## GIVEN PROBLEM
List each line in the entries below that contains the string "Open".

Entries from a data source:
- - - -
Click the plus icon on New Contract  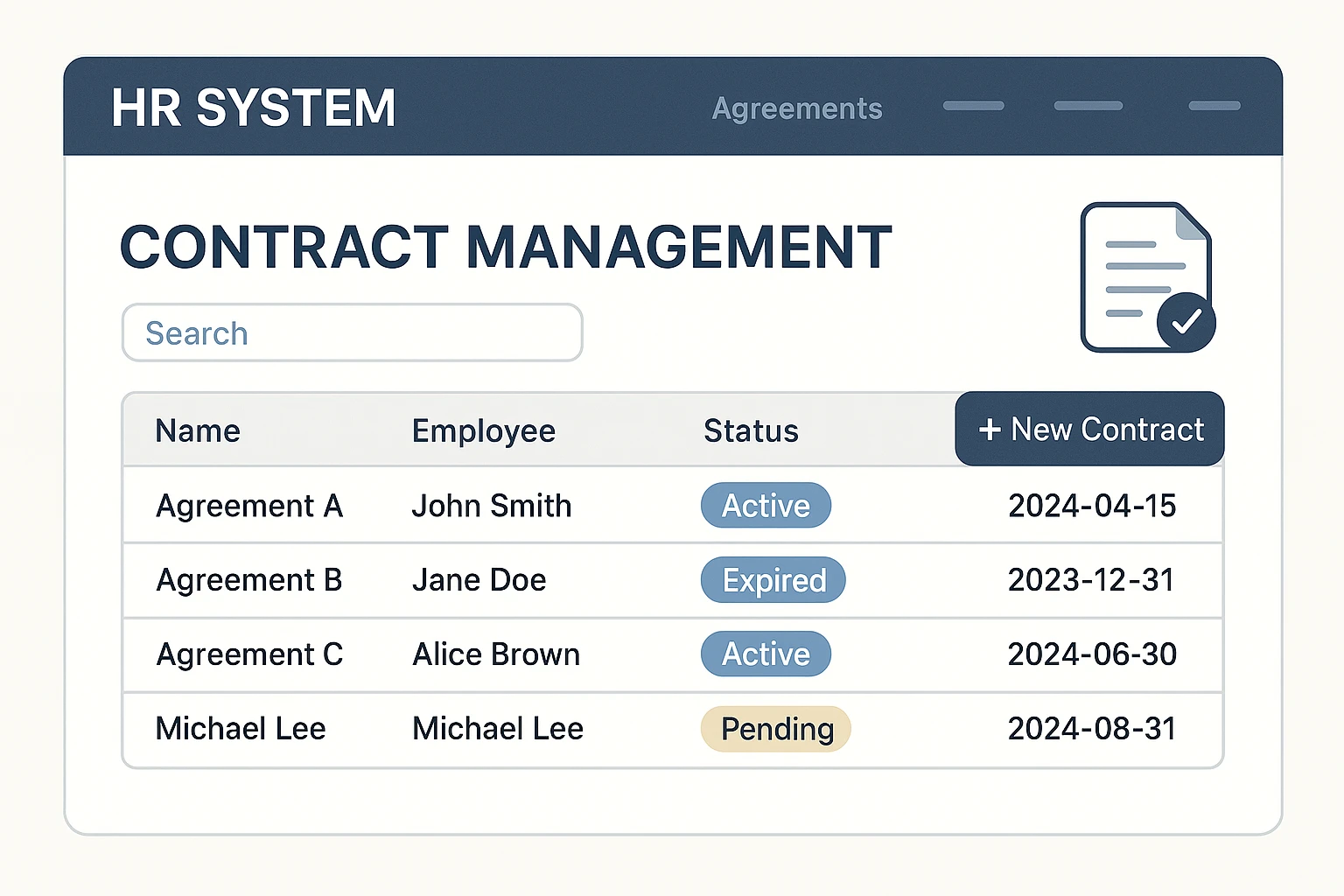(x=990, y=430)
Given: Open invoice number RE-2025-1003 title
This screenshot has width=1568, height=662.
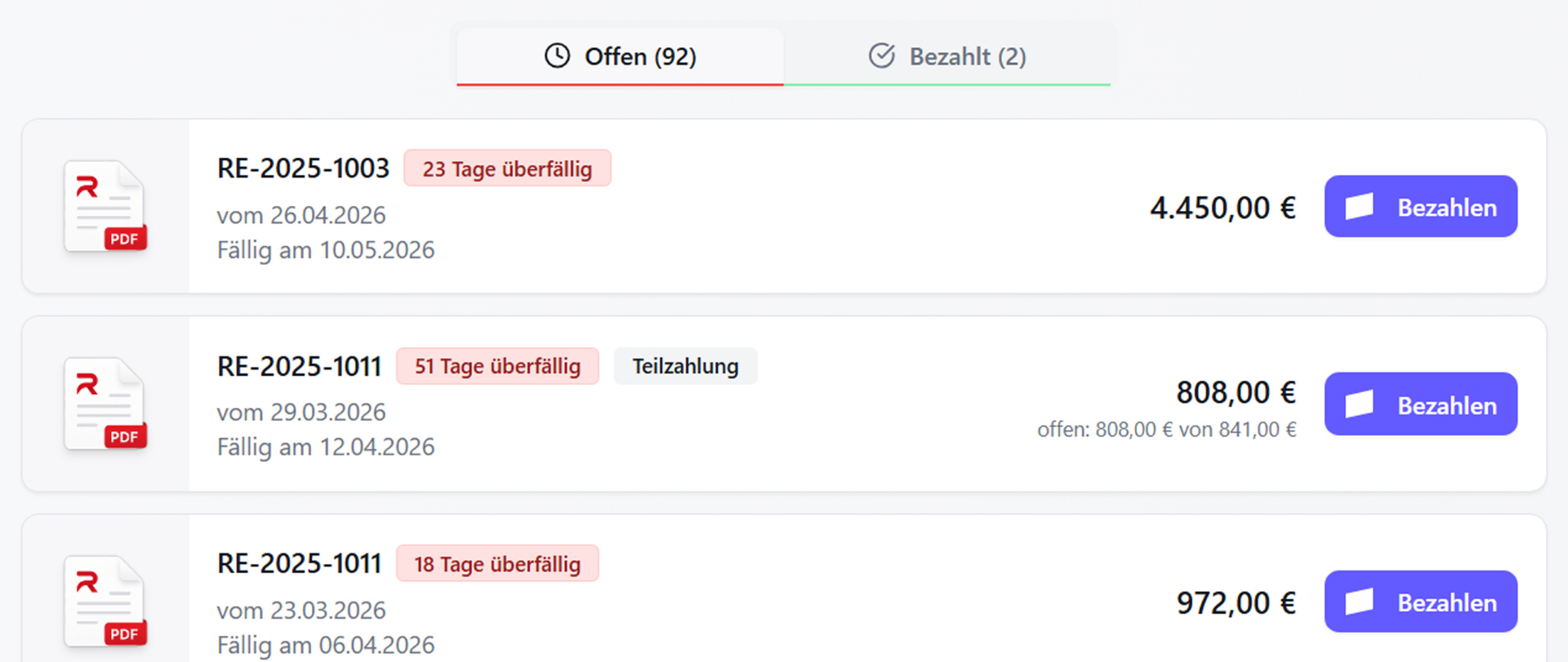Looking at the screenshot, I should [303, 168].
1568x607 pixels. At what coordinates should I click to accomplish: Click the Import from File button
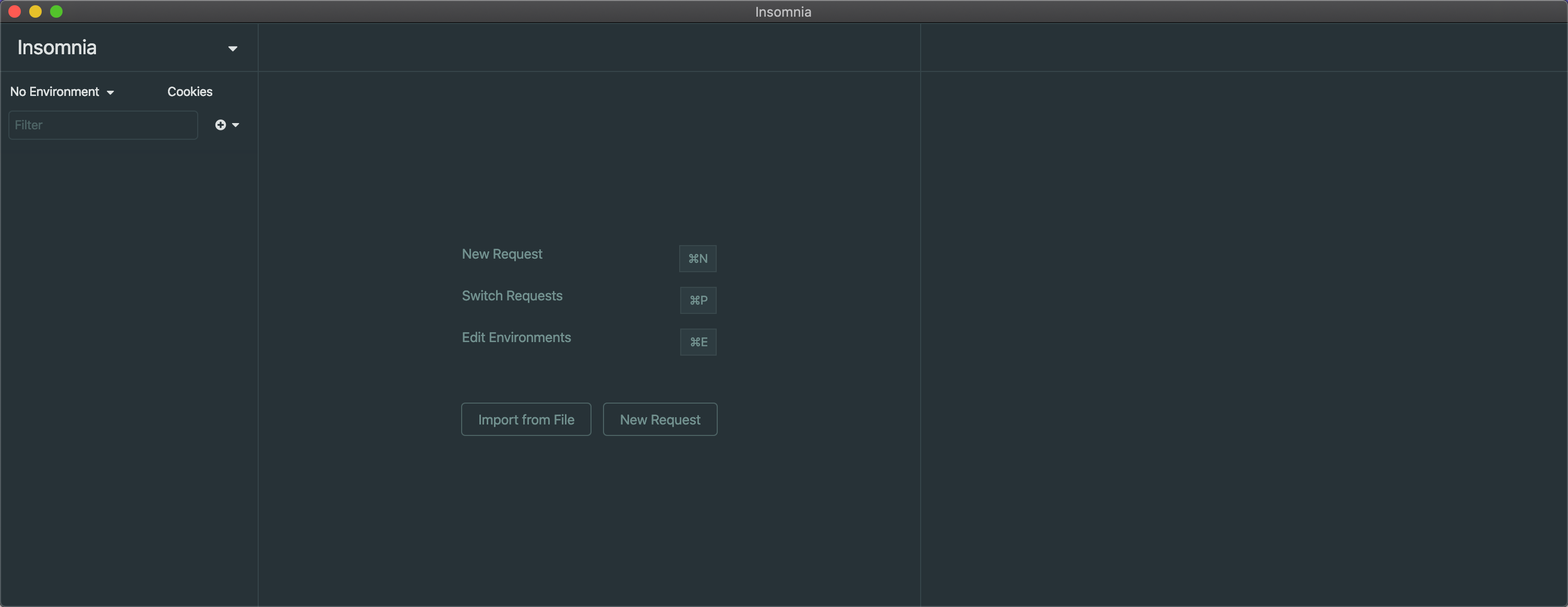click(x=526, y=419)
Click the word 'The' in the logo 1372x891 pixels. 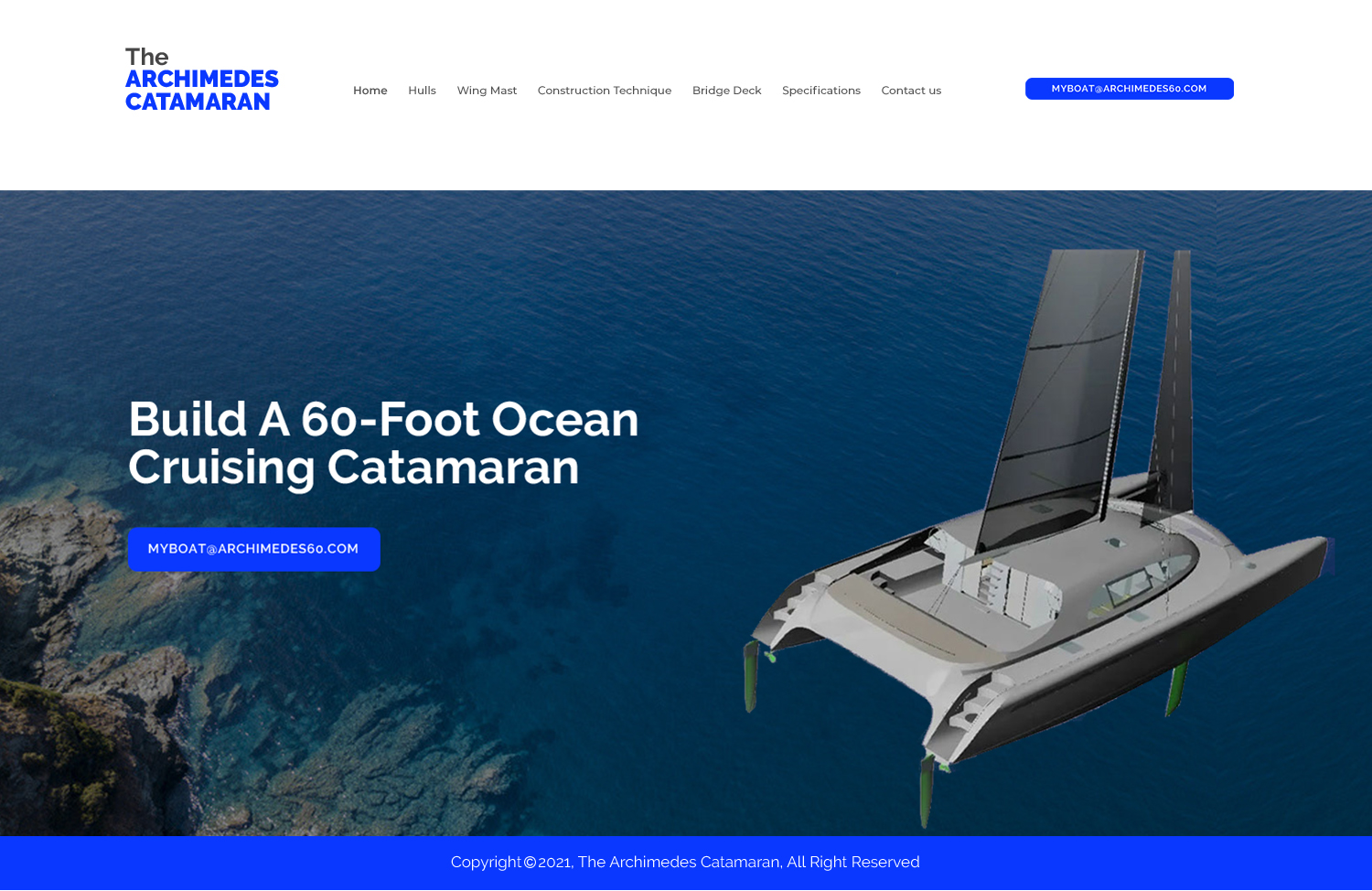(146, 57)
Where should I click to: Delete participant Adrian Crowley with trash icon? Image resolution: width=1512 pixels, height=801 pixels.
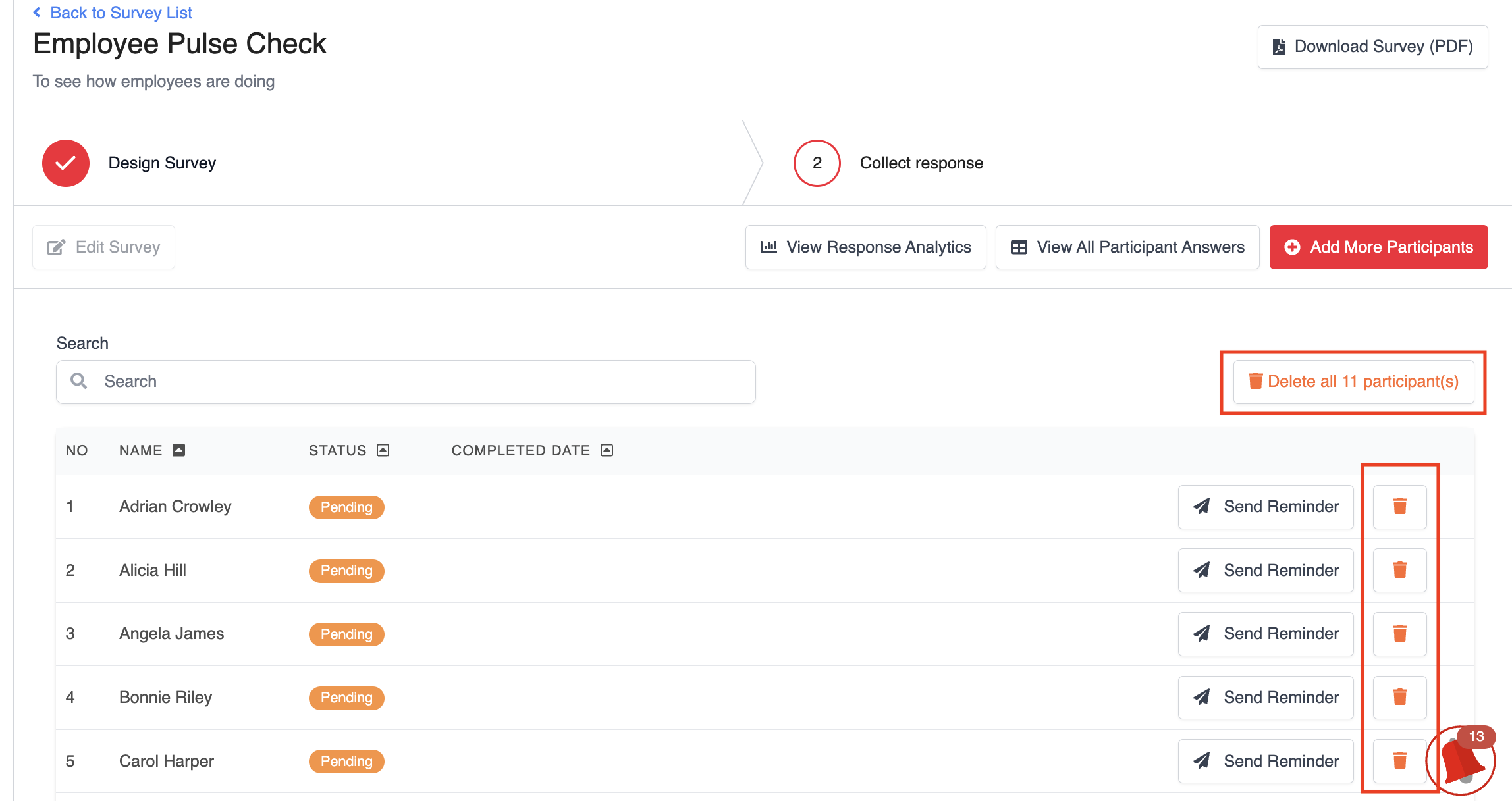click(1399, 506)
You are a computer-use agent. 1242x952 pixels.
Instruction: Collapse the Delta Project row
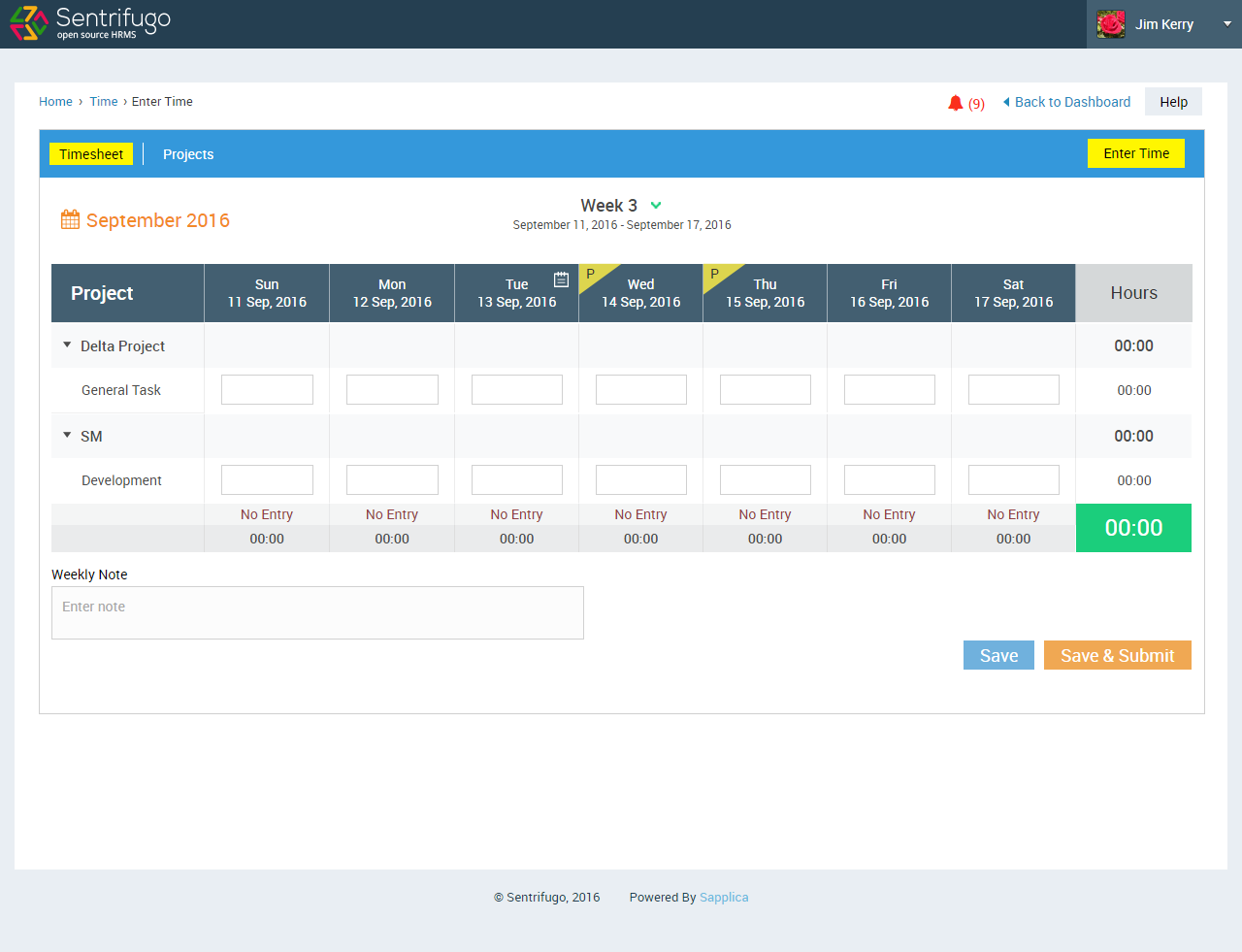[x=67, y=344]
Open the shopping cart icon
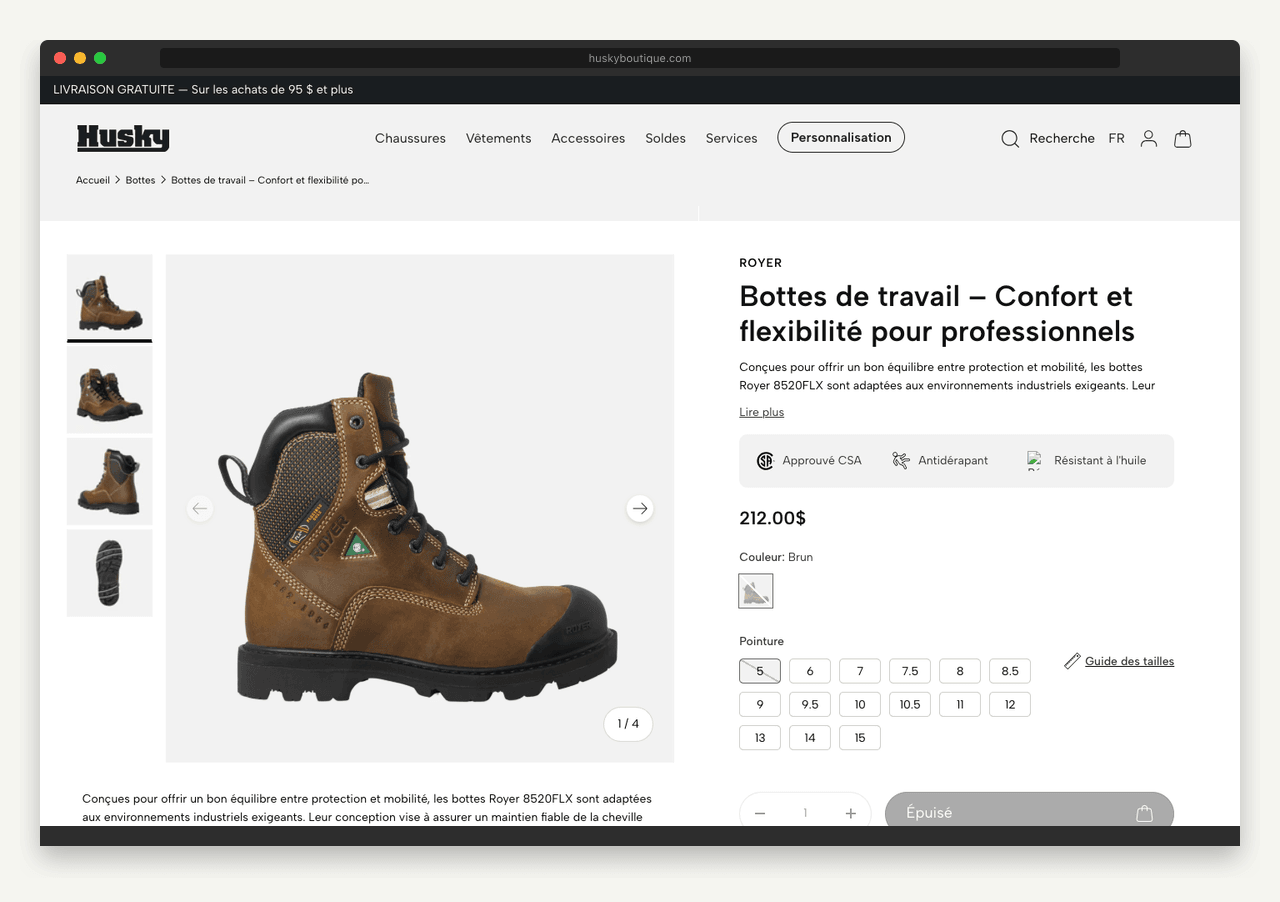Screen dimensions: 1280x902 pos(1183,139)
- - - -
## EXERCISE OUTPUT
Given: Open invoice number RE-2025-1003 title
Open the shopping cart icon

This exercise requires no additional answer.